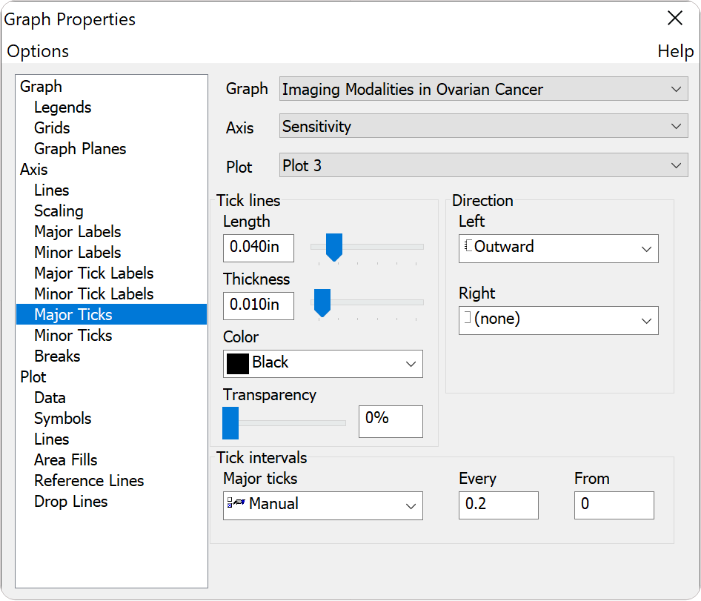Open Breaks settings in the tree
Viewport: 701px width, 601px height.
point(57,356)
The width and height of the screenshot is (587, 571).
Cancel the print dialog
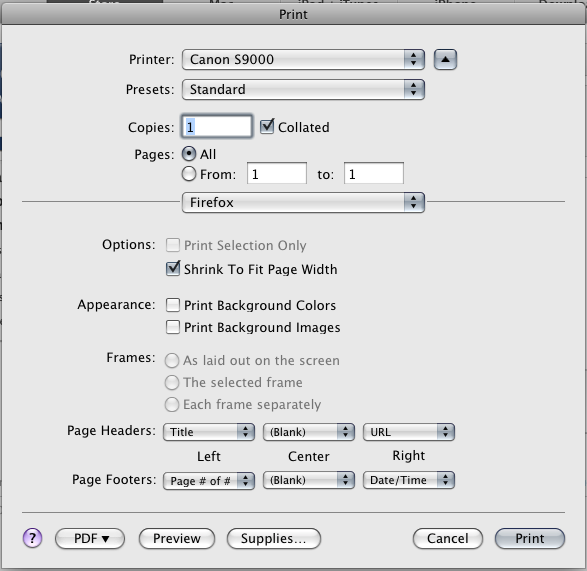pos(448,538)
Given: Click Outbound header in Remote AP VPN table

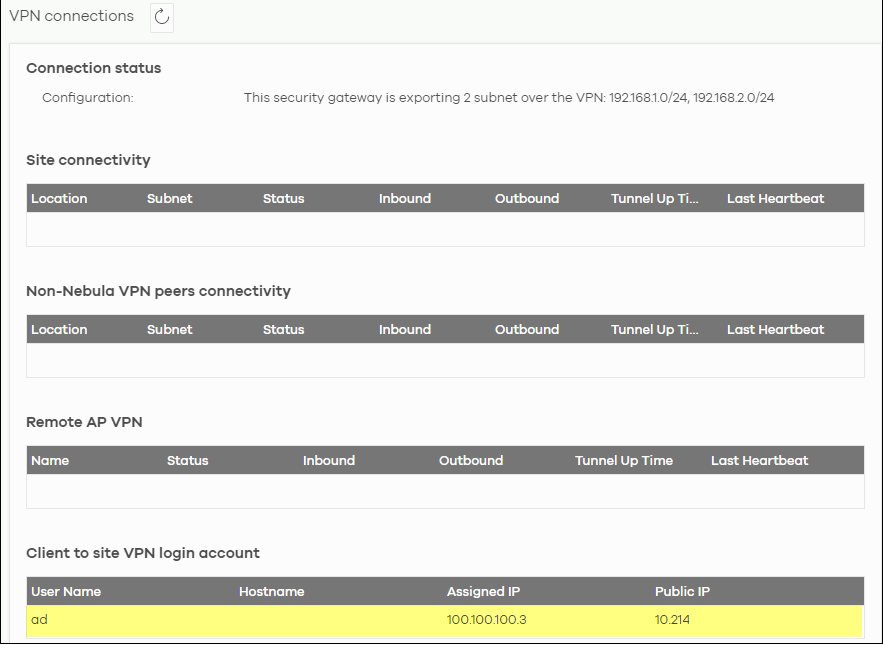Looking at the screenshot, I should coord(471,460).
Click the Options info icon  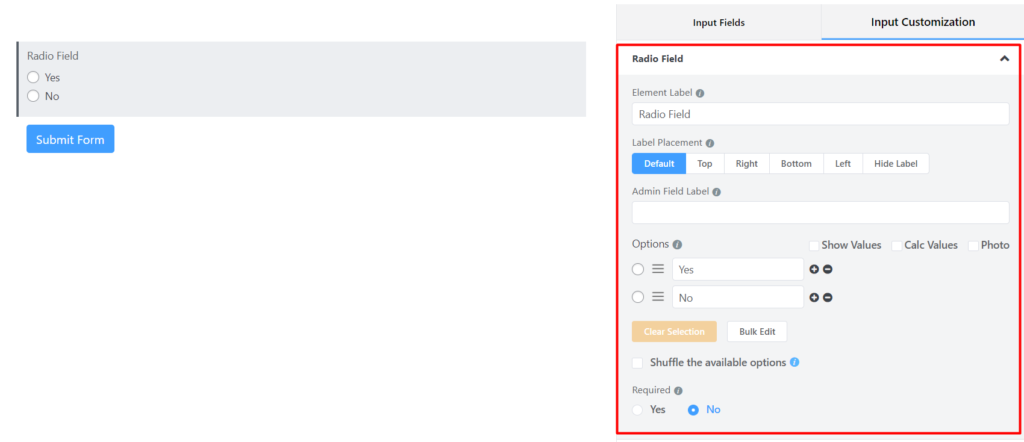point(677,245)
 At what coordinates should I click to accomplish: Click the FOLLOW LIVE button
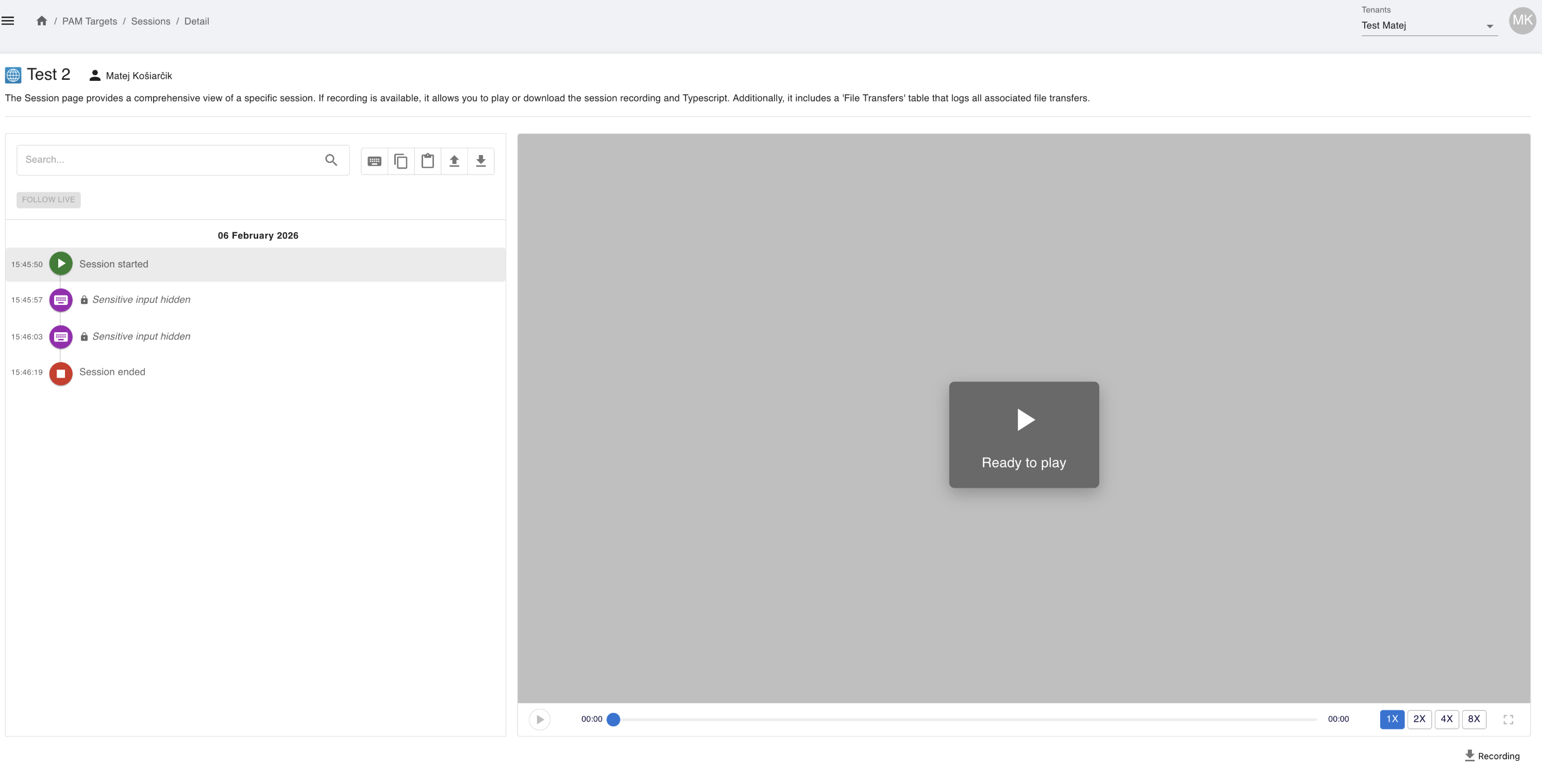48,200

Exercise: Which lines in the records above contain the word "width"? Report each of them in full.

Final result:
Viewport: 701px width, 601px height.
The width and height of the screenshot is (587, 571).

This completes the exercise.